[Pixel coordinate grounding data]
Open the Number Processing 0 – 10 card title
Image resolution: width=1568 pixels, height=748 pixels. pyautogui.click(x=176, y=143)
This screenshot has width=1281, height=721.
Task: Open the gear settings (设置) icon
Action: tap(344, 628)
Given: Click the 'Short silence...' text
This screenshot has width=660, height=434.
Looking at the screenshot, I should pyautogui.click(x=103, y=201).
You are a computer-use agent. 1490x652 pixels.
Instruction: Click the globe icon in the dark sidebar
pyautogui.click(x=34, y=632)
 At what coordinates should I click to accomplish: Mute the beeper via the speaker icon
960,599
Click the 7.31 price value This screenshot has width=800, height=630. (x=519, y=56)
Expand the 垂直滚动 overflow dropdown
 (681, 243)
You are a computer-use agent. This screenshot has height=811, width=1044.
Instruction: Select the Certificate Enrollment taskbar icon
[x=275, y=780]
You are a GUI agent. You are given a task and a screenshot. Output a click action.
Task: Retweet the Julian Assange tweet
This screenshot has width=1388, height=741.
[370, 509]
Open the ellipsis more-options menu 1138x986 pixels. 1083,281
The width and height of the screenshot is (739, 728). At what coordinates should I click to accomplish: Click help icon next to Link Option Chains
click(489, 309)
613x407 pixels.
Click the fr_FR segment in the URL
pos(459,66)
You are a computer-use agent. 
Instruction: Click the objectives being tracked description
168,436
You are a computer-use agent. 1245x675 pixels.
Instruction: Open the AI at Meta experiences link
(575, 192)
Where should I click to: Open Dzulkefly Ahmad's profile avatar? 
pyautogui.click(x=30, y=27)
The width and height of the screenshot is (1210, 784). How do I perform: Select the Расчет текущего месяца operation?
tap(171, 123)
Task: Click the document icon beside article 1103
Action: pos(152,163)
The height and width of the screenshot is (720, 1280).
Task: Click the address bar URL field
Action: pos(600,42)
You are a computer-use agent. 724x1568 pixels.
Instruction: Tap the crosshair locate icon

What the exercise asks
In the records above, find the line containing "Instruction: Open the"; please retype it and every line after it through the last line, exactly and with nothing else.

Reply
Instruction: Open the AI at Meta experiences link
(575, 192)
Where should I click to: Open Dzulkefly Ahmad's profile avatar? 
pyautogui.click(x=30, y=27)
The width and height of the screenshot is (1210, 784). How do I perform: Select the Расчет текущего месяца operation?
tap(171, 123)
Task: Click the document icon beside article 1103
Action: pos(152,163)
The height and width of the screenshot is (720, 1280).
Task: Click the address bar URL field
Action: pos(600,42)
You are a computer-use agent. 724x1568 pixels.
Instruction: Tap the crosshair locate icon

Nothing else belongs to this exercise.